APB’s resin-based battery to be used in a robot submarine

APB’s resin-based battery is being used in a robot submarine, which is expected to last 16 hours. That’s double the amount it can operate compared to using standard batteries. (Image Credit: Kawasaki Heavy Industries)

 

APB’s resin-based battery is now being put to use in an autonomous underwater vehicle in Japan. Kawasaki Heavy Industries is testing a robot submarine powered by an all-polymer battery. The submarine is expected to be commercialized and be put to use for subsea pipeline analysis by March 2022. It measures approximately 3 meters long and weighs 7 tons.

 

APB’s goal is to significantly cut down on manufacturing costs and improve safety. This is achieved by replacing the metal-line electrodes and liquid electrolytes in lithium-ion batteries with a resin construction.

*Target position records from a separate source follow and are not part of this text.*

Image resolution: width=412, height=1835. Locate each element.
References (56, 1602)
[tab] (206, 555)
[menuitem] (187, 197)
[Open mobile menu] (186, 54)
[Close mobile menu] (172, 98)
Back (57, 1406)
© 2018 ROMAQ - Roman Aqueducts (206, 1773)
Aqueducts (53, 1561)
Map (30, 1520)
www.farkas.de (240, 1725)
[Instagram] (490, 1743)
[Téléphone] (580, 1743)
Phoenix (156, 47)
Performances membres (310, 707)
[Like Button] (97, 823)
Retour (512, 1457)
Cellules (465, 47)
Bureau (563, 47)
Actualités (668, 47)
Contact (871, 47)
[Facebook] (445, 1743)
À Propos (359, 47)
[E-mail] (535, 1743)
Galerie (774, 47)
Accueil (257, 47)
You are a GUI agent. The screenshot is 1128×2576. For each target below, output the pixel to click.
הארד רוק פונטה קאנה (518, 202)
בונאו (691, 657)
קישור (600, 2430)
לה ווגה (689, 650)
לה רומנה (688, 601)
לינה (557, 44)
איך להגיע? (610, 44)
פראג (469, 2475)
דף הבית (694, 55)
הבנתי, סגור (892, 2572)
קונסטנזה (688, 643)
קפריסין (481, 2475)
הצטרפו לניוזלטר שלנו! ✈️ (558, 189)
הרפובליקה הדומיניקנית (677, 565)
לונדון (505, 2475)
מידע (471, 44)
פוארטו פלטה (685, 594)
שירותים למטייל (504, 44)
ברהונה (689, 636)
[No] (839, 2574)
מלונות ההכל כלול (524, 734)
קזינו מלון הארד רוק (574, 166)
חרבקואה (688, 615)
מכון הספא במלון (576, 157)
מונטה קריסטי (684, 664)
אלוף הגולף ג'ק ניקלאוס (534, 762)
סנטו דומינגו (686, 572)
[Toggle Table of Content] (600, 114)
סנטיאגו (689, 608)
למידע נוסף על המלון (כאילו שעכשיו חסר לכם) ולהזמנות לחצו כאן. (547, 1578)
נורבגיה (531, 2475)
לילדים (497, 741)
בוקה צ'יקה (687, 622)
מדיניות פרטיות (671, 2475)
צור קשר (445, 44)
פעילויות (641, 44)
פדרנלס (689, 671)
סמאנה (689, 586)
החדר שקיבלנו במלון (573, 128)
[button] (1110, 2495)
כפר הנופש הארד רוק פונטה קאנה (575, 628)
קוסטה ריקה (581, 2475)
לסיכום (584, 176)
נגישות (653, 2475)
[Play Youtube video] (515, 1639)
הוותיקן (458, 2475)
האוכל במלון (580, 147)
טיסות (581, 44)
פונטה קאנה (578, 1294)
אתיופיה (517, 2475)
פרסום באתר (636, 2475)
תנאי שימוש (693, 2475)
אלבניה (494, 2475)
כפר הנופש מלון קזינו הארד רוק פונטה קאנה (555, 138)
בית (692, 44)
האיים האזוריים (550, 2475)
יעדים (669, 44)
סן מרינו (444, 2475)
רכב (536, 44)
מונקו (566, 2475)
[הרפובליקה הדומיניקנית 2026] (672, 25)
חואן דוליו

Additionally, the bipolar design allows batteries to stack on top of each other to increase capacity.

 

Using APB’s new battery means that the robot submarine can operate for 16 hours, which is double the amount compared to using a standard battery. The resin-based battery is also seamless, allowing it to tolerate pressures when the submarine dives down to 3,000 meters.

 

 

Sticky tape allows batteries to last longer

Researchers have converted adhesive tape to a silicon oxide film, which replaces anodes in lithium metal batteries. This material triples the lifetime of zero-excess lithium metal batteries. (Image Credit: Rice University)

 

Researchers at Rice University have turned adhesive tape into a silicon oxide film that replaces anodes in lithium metal batteries. For this study, the team used an infrared laser cutter to transform the silicone-based adhesive into silicon oxide coating. Not only did the tape produce laser-induced graphene from the polyimide backing, but also a translucent film in the same place where the adhesive was.

 

The layer was created when they applied the tape to a copper current collector and treated it with lasers, heating it to a very high temperature of 2,300 Kelvin. This process created a porous coating made mostly of silicon and oxygen, along with small amounts of carbon in the form of graphene. Experiments showed that it could be used to absorb and release lithium metal without allowing dendrites to form.

 

However, lithium metal tends to degrade quickly while it’s charging and discharging with the bare current collector. These same problems were not found in anodes coated with laser-induced silicon oxide. Batteries fitted with this new coating showed that it tripled the lifetime of other zero-excess lithium metal batteries. It also retained 70% capacity while delivering 60 charge and discharge cycles.

 

The team says this technique is fast, safe, requires no solvents and can be done at room temperature. It can also produce films for metal nanoparticles, protective coatings and filters.